The cause of liberty and the Revolution are so habitually associated by Englishmen, that probably in objecting to the latter I may be thought hostile or indifferent to the former. But nothing can be more unjust than such a suspicion. The very object which my humble animadversions would attain is that, in the crisis to which I think England is hastening, and between which and foreign subjugation she may soon be compelled to choose, the errors and omissions of 1688 may be remedied; and that, as she then had a revolution without a reform, she may now seek a reform without a revolution.

In speaking of the parties which have so long agitated England, it will be observed that I lean as little to the Whigs as to their adversaries. Both factions have been equally cruel to Ireland, and perhaps equally insincere in their efforts for the liberties of England. There is one name, indeed, connected with Whiggism of which I can never think but with veneration and tenderness. As justly, however, might the light of the sun be claimed by any particular nation, as the sanction of that name be assumed by any party whatsoever. Mr Fox belonged to mankind, and they have lost in him their ablest friend.

With respect to the few lines upon Intolerance, which I have subjoined, they are but the imperfect beginning of a long series of essays, with which I here menace my readers, upon the same important subject. I shall look to no higher merit in the task than that of giving a new form to claims and remonstrances which have often been much more eloquently urged, and which would long ere now have produced their effect, but that the minds of some men, like the pupil of the human eye, contract themselves the more the stronger light there is shed upon them.

CORRUPTION:

AN EPISTLE.

Νυν δ ̓ ἁπανθ' ὥσπερ εξ αγορας εκπεπραται ταυτα αντεισήκται δε αντί τούτων, ὑφ' ὧν απολωλε και νενοσηκεν ἡ ̔Ελλας. Ταυτα δ' εστι τι ; ζηλος, ει τις ειληφε τι γελως αν ὁμολογῃ· συγγνωμη τοις ελεγχομενοις μισός, αν τούτοις τις επιτιμα. ταλλα παντα, όσα εκ του δωροδοκειν ηρτηται. Demosth.
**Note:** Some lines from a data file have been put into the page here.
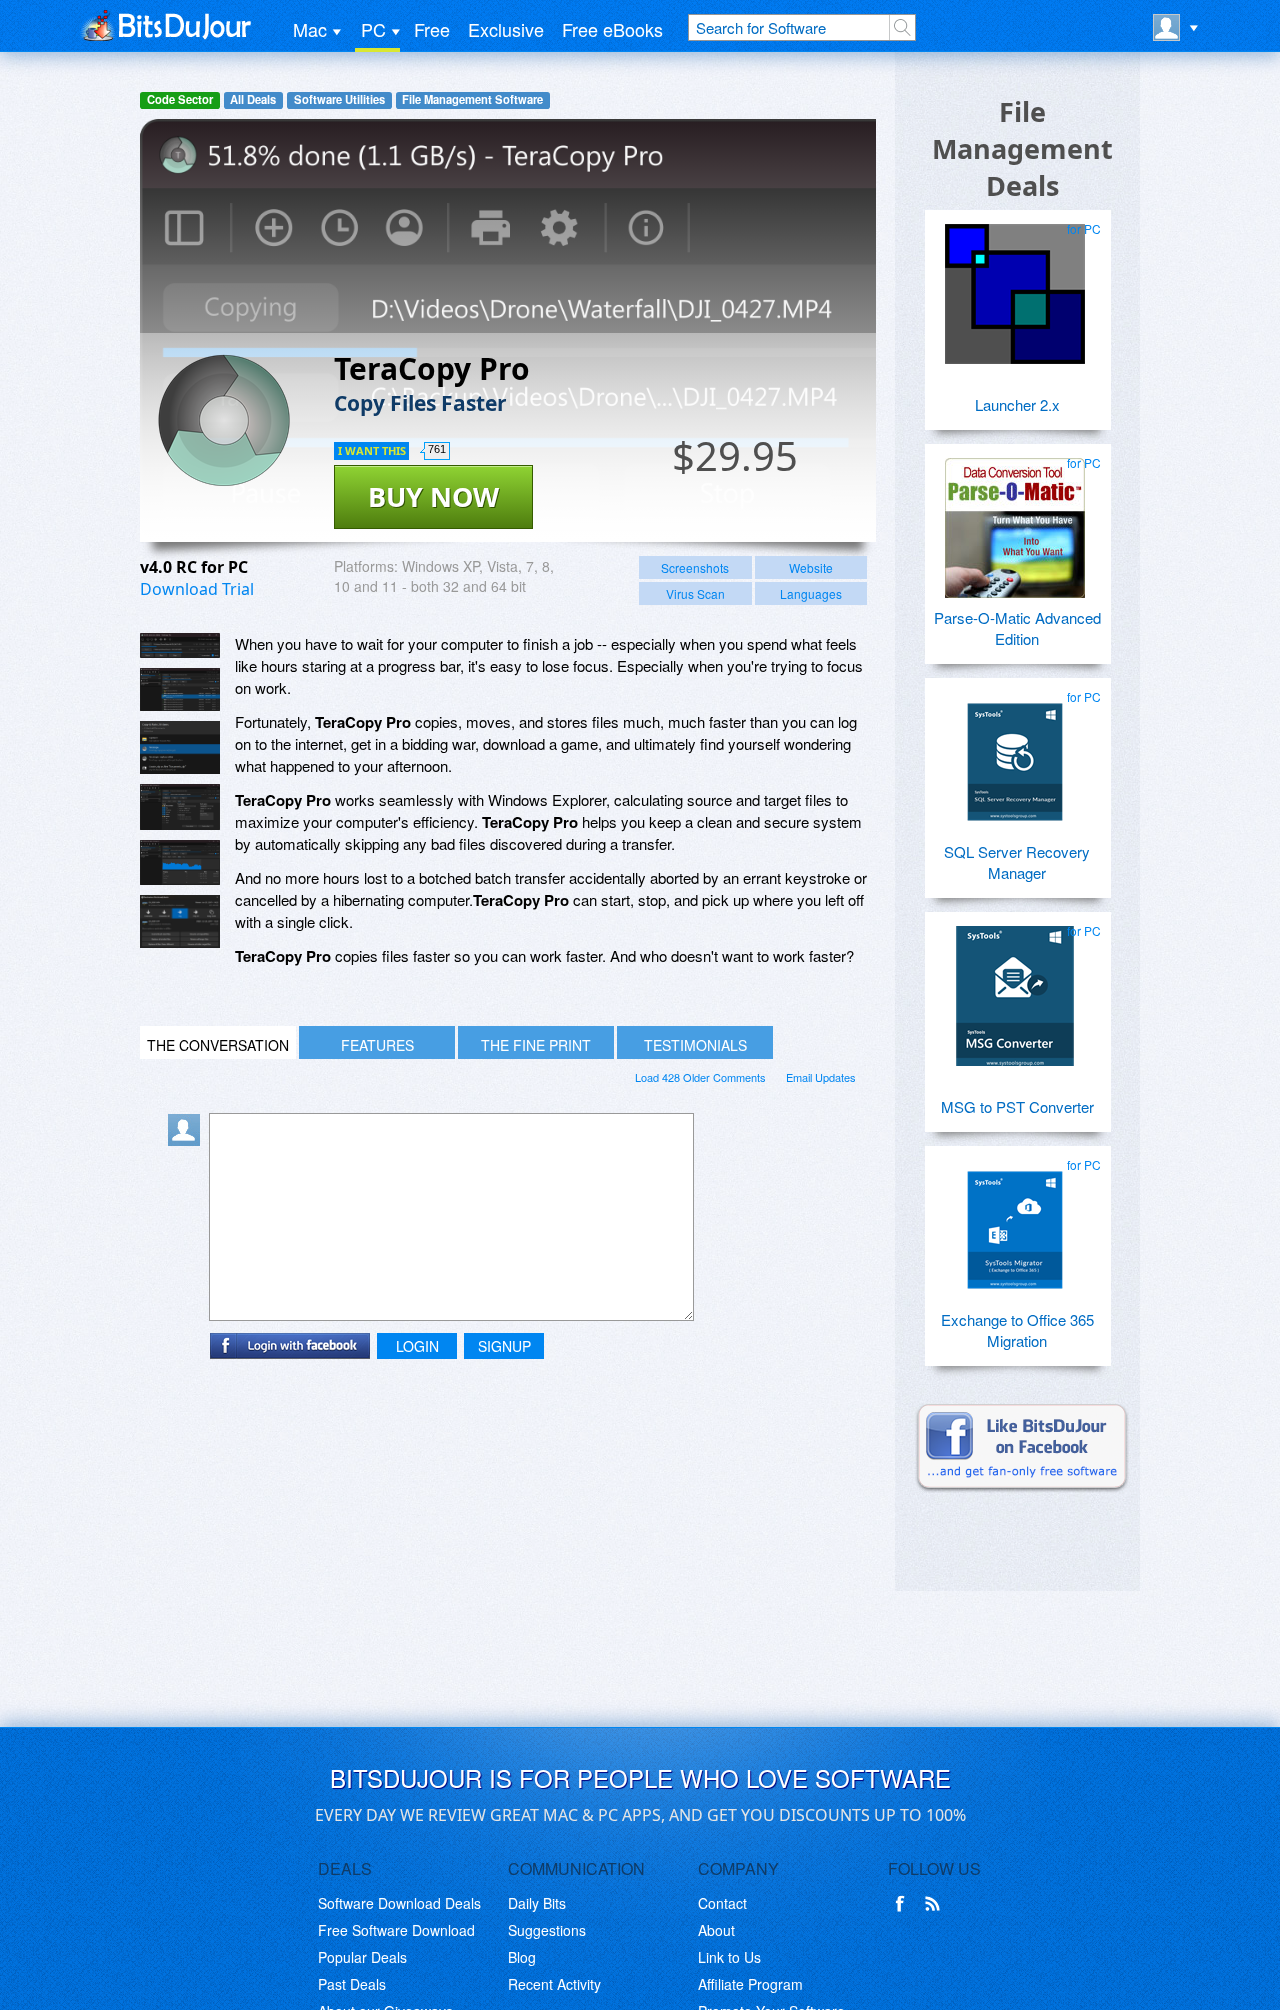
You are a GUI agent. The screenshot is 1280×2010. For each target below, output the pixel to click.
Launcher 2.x (1017, 404)
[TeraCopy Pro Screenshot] (180, 645)
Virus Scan (695, 593)
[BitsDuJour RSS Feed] (936, 1904)
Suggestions (547, 1930)
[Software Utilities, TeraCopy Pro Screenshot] (180, 921)
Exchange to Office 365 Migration (1017, 1330)
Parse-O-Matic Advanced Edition (1017, 628)
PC (373, 29)
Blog (522, 1957)
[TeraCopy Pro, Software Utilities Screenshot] (180, 807)
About (716, 1930)
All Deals (253, 99)
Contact (722, 1903)
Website (811, 567)
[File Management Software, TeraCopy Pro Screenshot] (180, 863)
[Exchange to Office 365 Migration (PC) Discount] (1015, 1222)
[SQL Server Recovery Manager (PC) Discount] (1015, 754)
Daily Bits (537, 1903)
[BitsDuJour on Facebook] (904, 1904)
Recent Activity (554, 1984)
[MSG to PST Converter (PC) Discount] (1015, 988)
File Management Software (472, 99)
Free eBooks (612, 29)
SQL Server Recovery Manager (1017, 862)
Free (432, 29)
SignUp (504, 1346)
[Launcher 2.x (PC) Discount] (1015, 286)
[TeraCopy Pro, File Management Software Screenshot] (180, 747)
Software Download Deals (399, 1903)
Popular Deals (362, 1957)
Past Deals (352, 1984)
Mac (310, 29)
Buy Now (433, 496)
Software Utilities (339, 99)
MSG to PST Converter (1017, 1106)
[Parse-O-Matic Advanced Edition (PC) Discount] (1015, 520)
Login (417, 1346)
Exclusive (506, 29)
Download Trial (197, 589)
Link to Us (729, 1957)
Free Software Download (396, 1930)
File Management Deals (1022, 148)
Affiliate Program (750, 1984)
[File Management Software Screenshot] (180, 689)
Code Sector (180, 99)
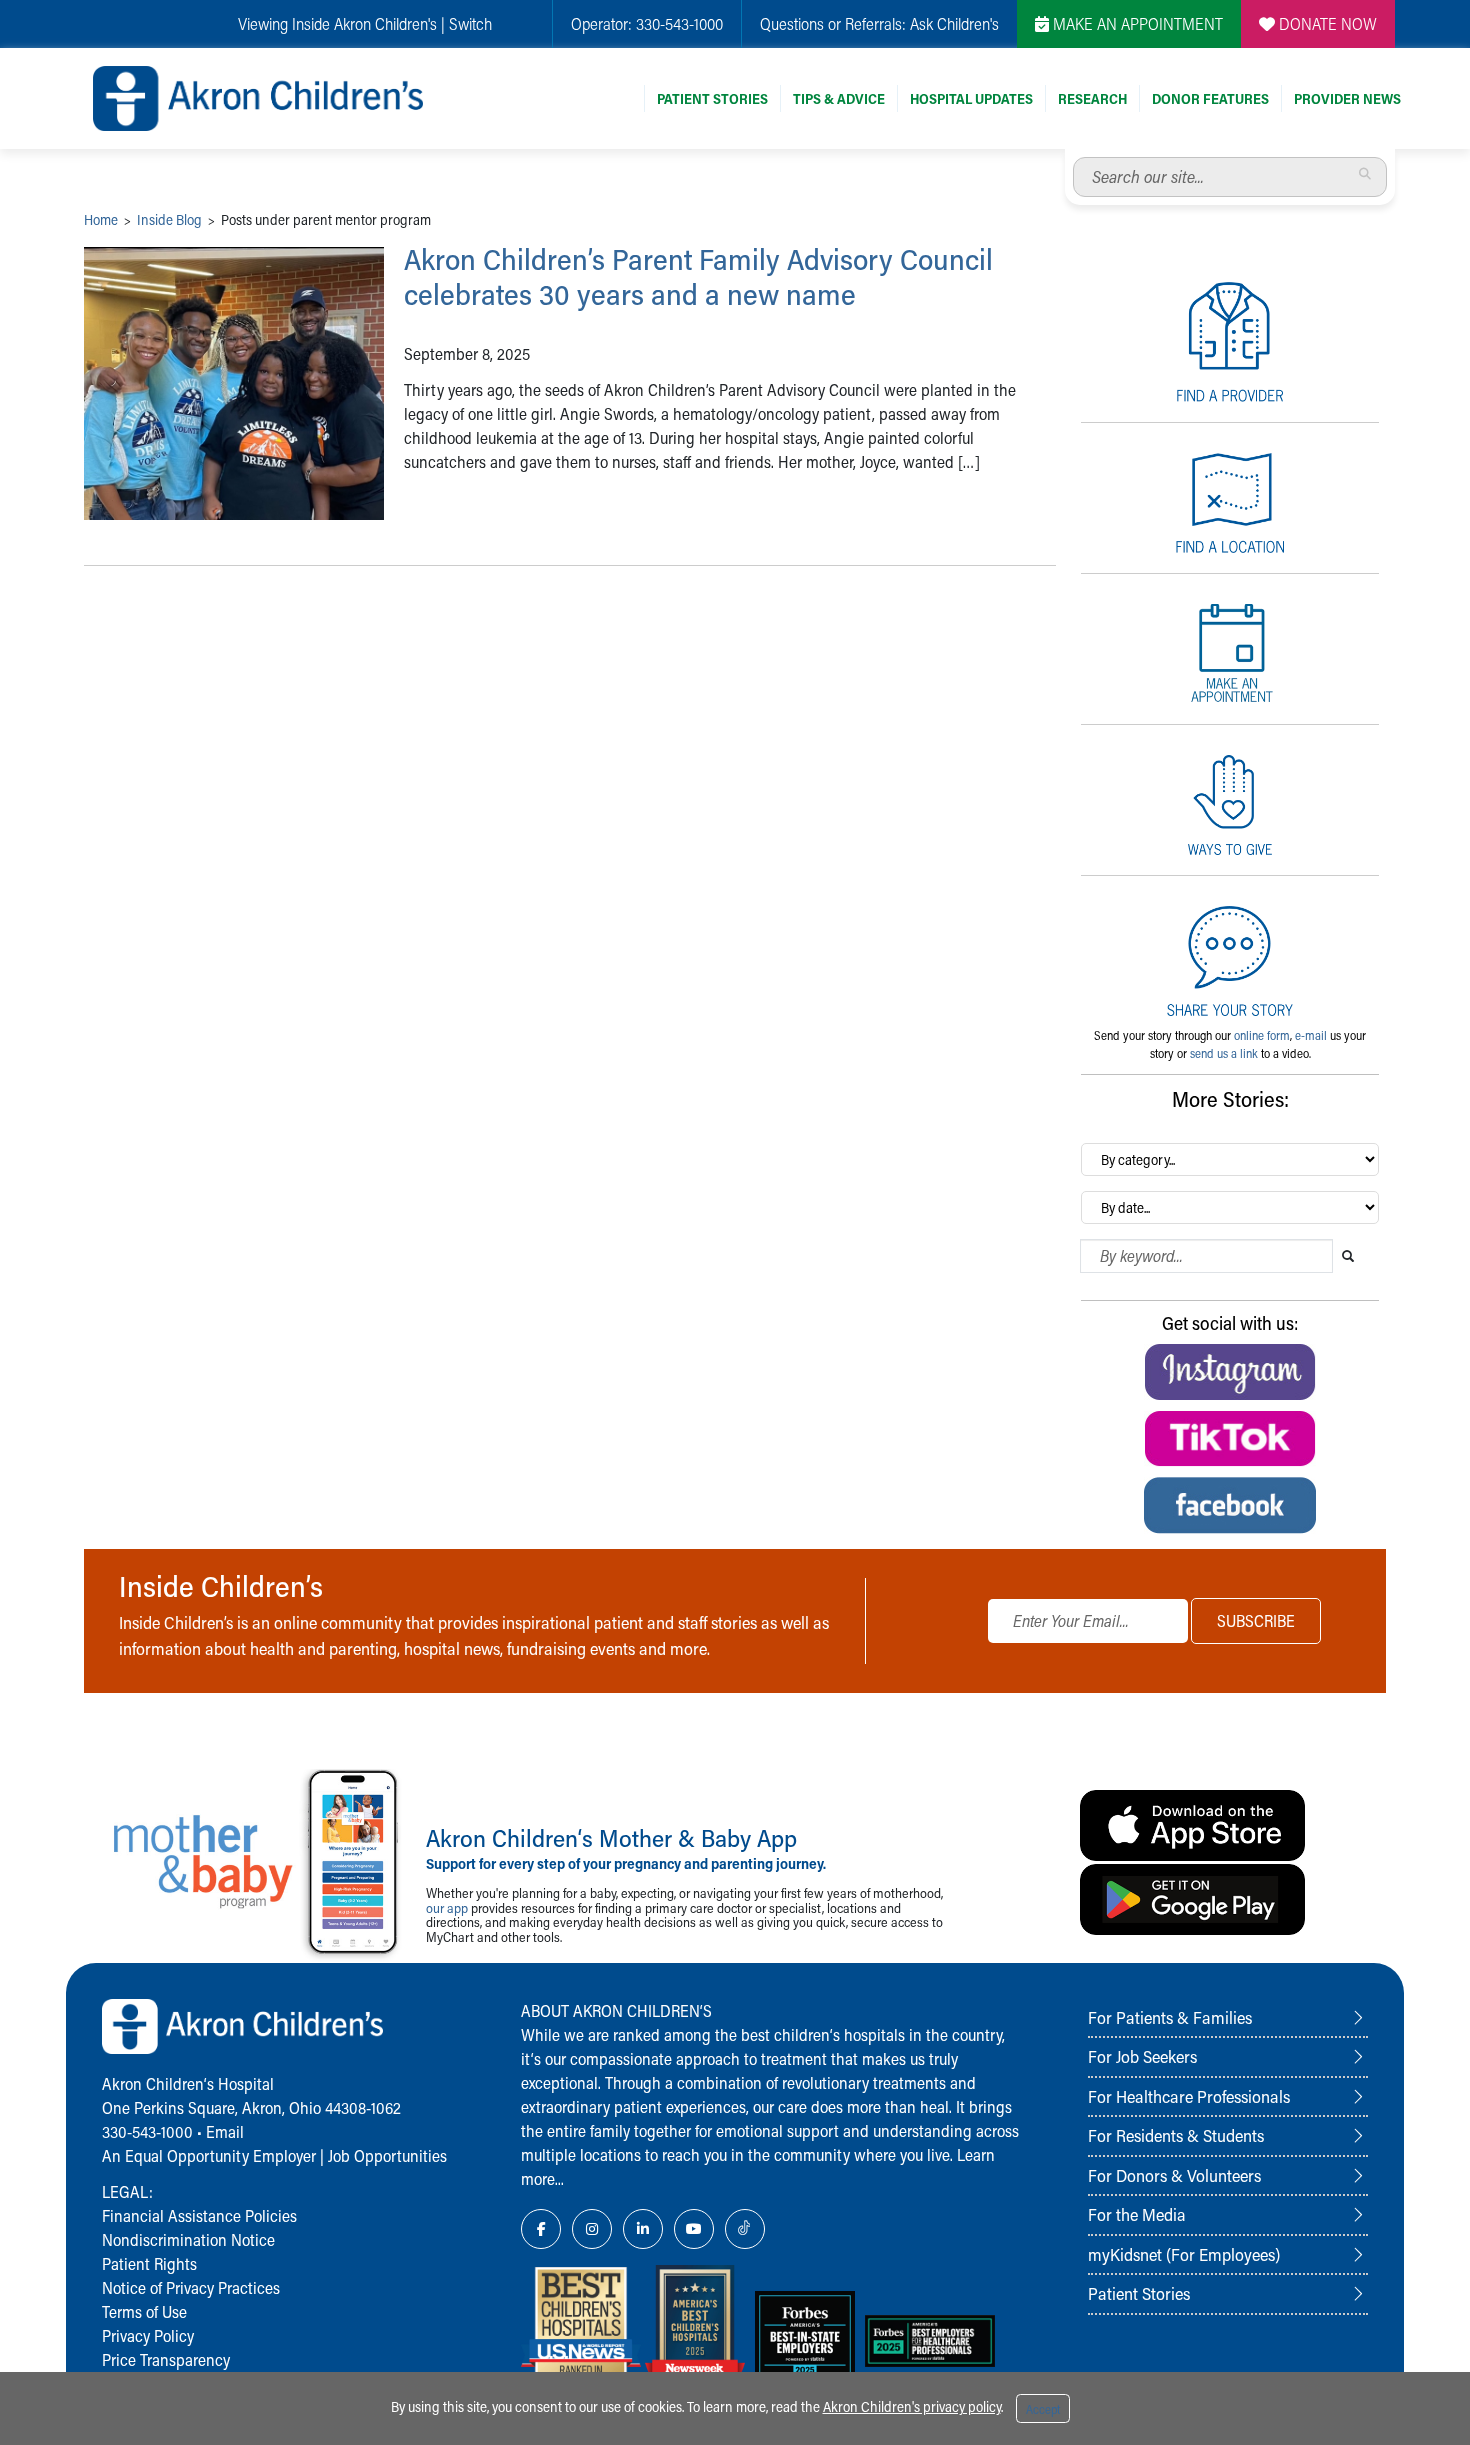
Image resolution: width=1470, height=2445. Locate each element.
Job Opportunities (387, 2155)
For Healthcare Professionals (1189, 2096)
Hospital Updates (971, 98)
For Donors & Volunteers (1174, 2175)
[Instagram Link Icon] (592, 2229)
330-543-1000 (679, 23)
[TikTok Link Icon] (745, 2229)
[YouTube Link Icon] (694, 2229)
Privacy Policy (148, 2335)
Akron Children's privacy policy (912, 2406)
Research (1092, 98)
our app (447, 1907)
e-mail (1311, 1035)
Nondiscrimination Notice (188, 2239)
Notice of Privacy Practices (191, 2287)
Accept (1043, 2409)
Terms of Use (144, 2311)
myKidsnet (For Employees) (1184, 2254)
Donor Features (1210, 98)
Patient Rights (149, 2263)
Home (101, 219)
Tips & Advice (839, 98)
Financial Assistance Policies (199, 2215)
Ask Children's (954, 23)
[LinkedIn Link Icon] (643, 2229)
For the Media (1137, 2214)
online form (1262, 1035)
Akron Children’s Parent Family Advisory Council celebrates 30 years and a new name (698, 276)
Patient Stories (712, 98)
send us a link (1224, 1053)
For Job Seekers (1142, 2056)
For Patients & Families (1170, 2017)
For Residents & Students (1176, 2135)
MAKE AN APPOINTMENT (1136, 23)
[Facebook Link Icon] (541, 2229)
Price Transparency (166, 2359)
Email (225, 2131)
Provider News (1347, 98)
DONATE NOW (1326, 23)
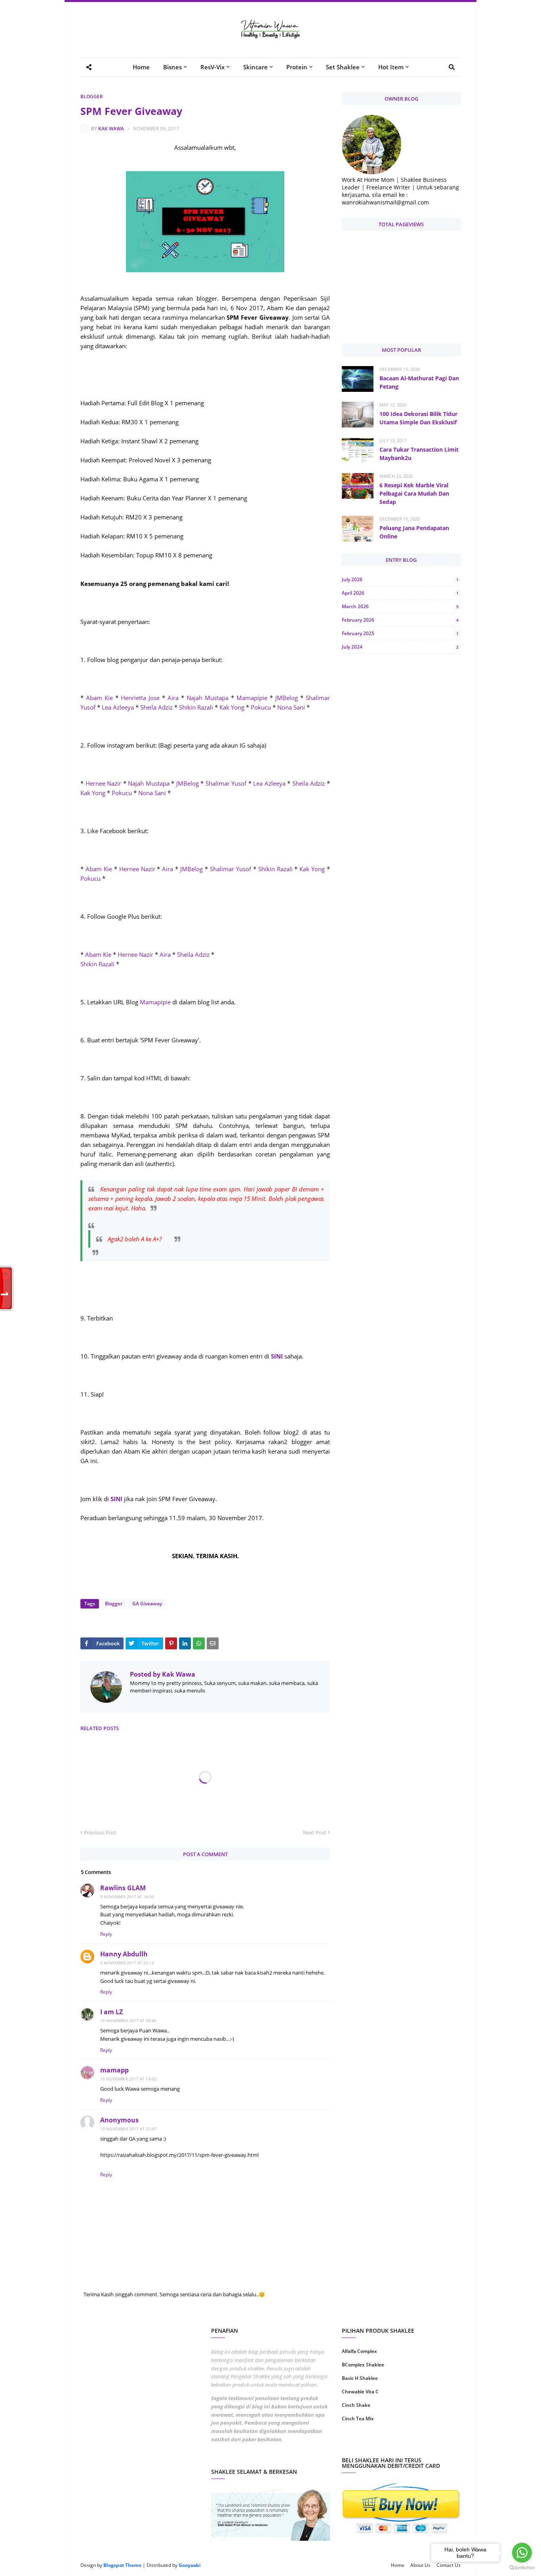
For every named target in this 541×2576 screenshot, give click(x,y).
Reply (106, 1934)
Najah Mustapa (208, 698)
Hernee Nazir (102, 783)
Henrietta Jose (140, 698)
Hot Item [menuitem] (391, 67)
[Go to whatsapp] (522, 2553)
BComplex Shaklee (363, 2364)
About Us (420, 2565)
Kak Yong (231, 707)
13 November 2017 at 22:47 (128, 2128)
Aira (173, 698)
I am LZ (111, 2011)
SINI (277, 1356)
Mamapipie (251, 698)
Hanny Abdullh (124, 1954)
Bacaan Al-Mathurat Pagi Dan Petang (419, 382)
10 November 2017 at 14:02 (128, 2079)
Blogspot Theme (122, 2565)
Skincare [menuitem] (255, 67)
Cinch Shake (356, 2405)
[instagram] (370, 2444)
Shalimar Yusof (226, 783)
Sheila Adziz (156, 707)
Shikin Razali (196, 707)
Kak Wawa (111, 128)
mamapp (114, 2070)
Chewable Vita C (360, 2391)
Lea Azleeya (118, 707)
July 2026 (400, 579)
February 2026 (400, 619)
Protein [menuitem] (296, 67)
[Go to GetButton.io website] (522, 2567)
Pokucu (261, 707)
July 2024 (400, 646)
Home (397, 2565)
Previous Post (100, 1832)
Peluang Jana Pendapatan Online (414, 532)
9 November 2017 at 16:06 (127, 1896)
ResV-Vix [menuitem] (212, 67)
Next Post (314, 1832)
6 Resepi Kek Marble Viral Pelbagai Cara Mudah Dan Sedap (414, 493)
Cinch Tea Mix (358, 2418)
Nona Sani (291, 707)
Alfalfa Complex (359, 2351)
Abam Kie (99, 698)
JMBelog (286, 698)
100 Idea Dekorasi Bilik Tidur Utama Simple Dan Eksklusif (418, 418)
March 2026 (400, 606)
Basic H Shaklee (360, 2378)
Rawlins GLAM (123, 1887)
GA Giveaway (147, 1603)
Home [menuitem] (141, 67)
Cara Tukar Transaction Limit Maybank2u (419, 454)
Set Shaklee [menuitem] (343, 67)
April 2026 (400, 593)
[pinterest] (432, 2444)
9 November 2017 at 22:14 (127, 1962)
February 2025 (400, 633)
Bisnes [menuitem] (172, 67)
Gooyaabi (190, 2565)
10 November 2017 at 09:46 (128, 2020)
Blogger (91, 96)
Philipp. iii.

BOAST on, my friend-though stript of all beside,

Thy struggling nation still retains her pride :

That pride which once in genuine glory woke

When Marlborough fought, and brilliant St John spoke;

That pride which still, by time and shame unstung,

Outlives even Wh-tel-cke's sword and H-wk-sb'ry's tongue!

Boast on, my friend, while in this humble isle

Where honour mourns and freedom fears to smile,
Where the bright light of England's fame is known

But by the baleful shadow she has thrown

On all our fate, where, doom'd to wrongs and slights,*
We hear you boast of Britain's glorious rights,

As wretched slaves that under hatches lie,

Here those on deck extol the sun and sky!

Boast on, while wandering through my native haunts,
I coldly listen to thy patriot vaunts;

And feel, though close our wedded countries twine,
More sorrow for my own than pride from thine.

Yet pause a moment-and if truth severe

Can find an inlet to that courtly ear,

Which loves no politics in rhyme but Pye's,
And hears no news but W-rd's gazetted lies;

If aught can please thee but the good old saws

Of "Church and State," and "William's matchless laws,"

"By the total reduction of the kingdom of Ireland in 1691," says Burke, "the ruin of the native Irish, and, in a great measure too, of the first races of the English, was completely accomplished."